__Dataset__.

-------------------------

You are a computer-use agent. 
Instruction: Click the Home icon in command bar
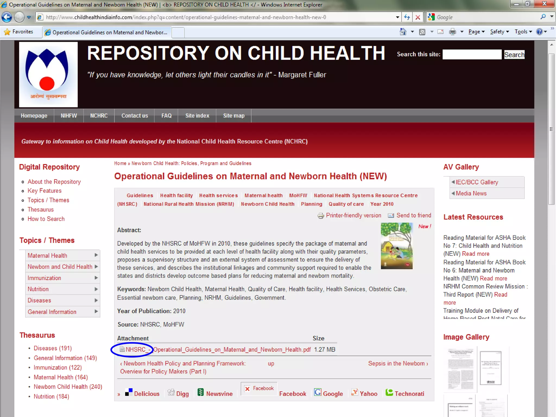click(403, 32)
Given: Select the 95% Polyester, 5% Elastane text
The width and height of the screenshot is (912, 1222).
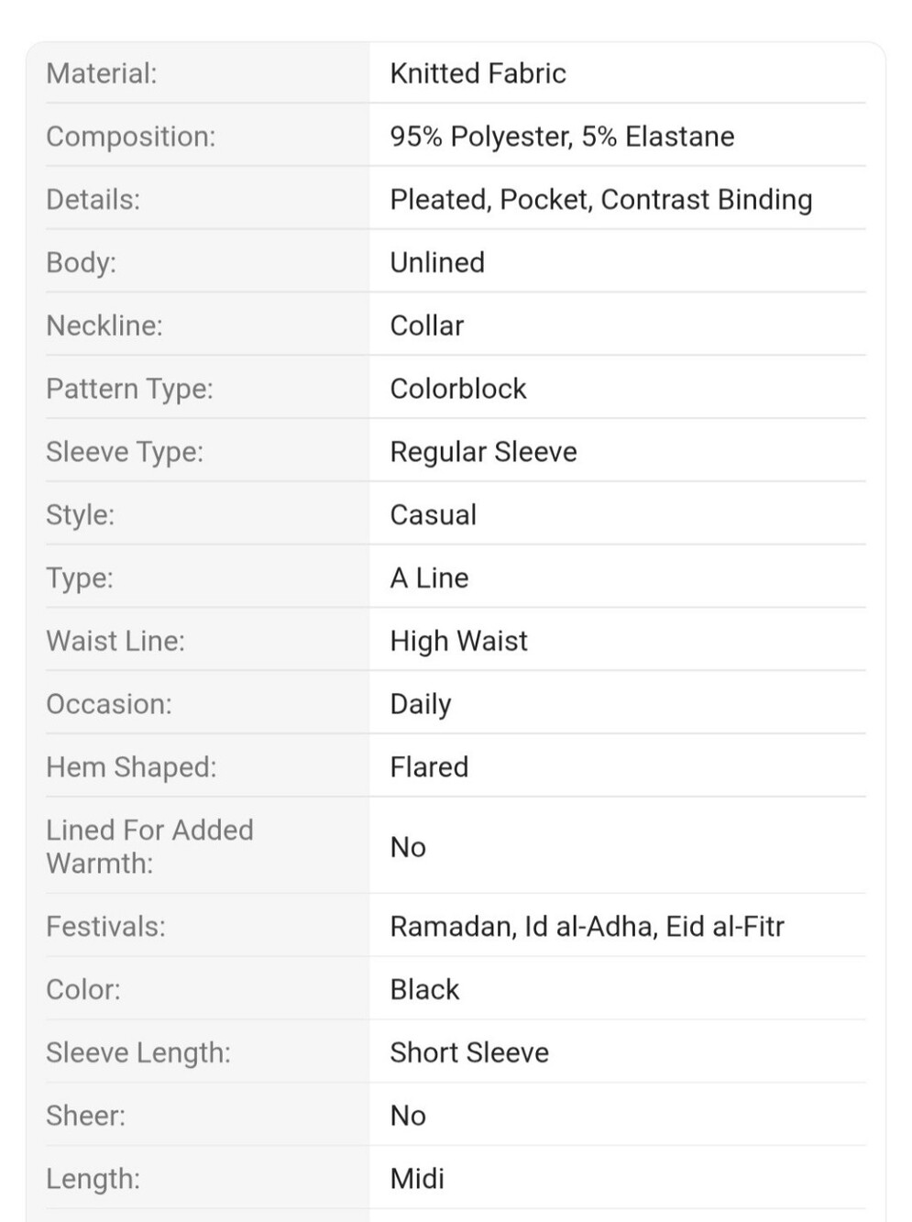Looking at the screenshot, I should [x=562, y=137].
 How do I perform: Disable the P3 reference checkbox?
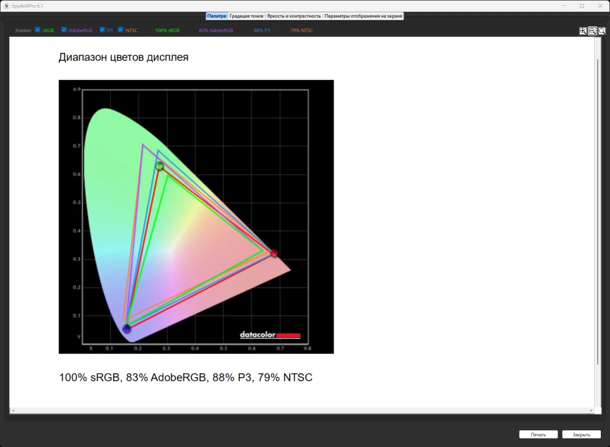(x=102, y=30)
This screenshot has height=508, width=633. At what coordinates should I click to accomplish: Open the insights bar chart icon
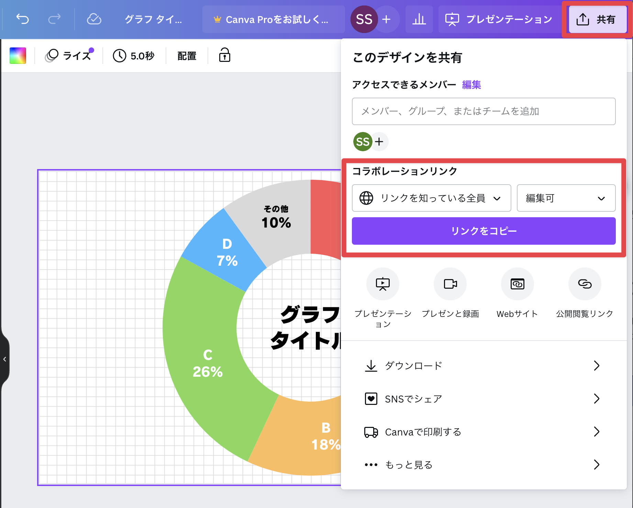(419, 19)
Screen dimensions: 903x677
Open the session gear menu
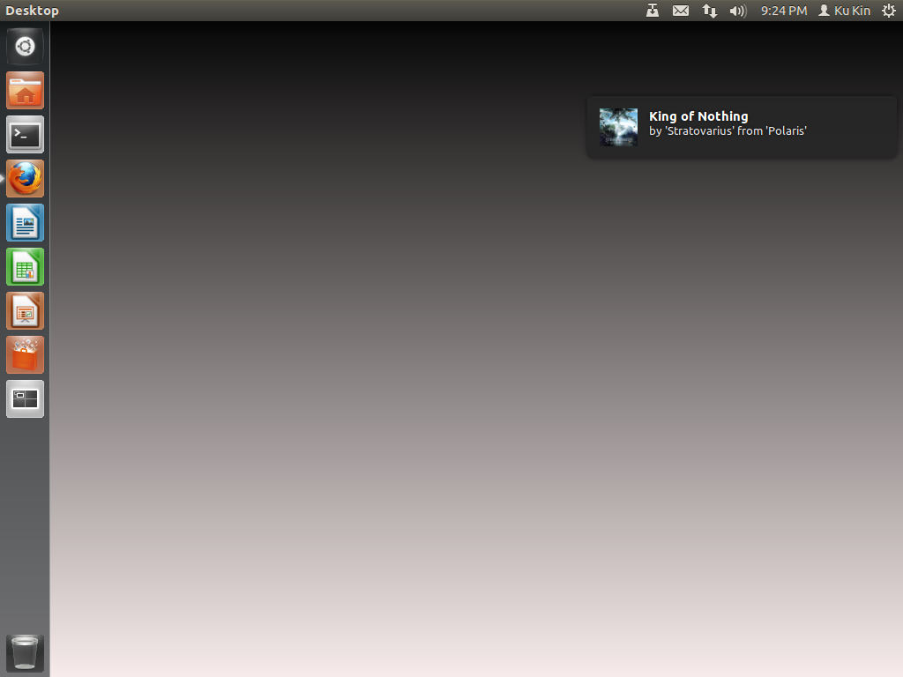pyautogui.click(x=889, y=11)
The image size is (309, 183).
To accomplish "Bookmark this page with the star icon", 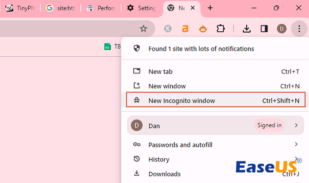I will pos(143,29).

-------------------------

__Task to carry out__. Lay out the stretch of the records from the line containing "Given: Select the" through the line containing "(x=102, y=30)" as a JSON list of strings, one string per line, skipping blank lines. Omit the pictures.

__Response__.
[
  "Given: Select the 95% Polyester, 5% Elastane text",
  "The width and height of the screenshot is (912, 1222).",
  "Looking at the screenshot, I should [x=562, y=137].",
  " How do I perform: Disable the P3 reference checkbox?",
  "(x=102, y=30)"
]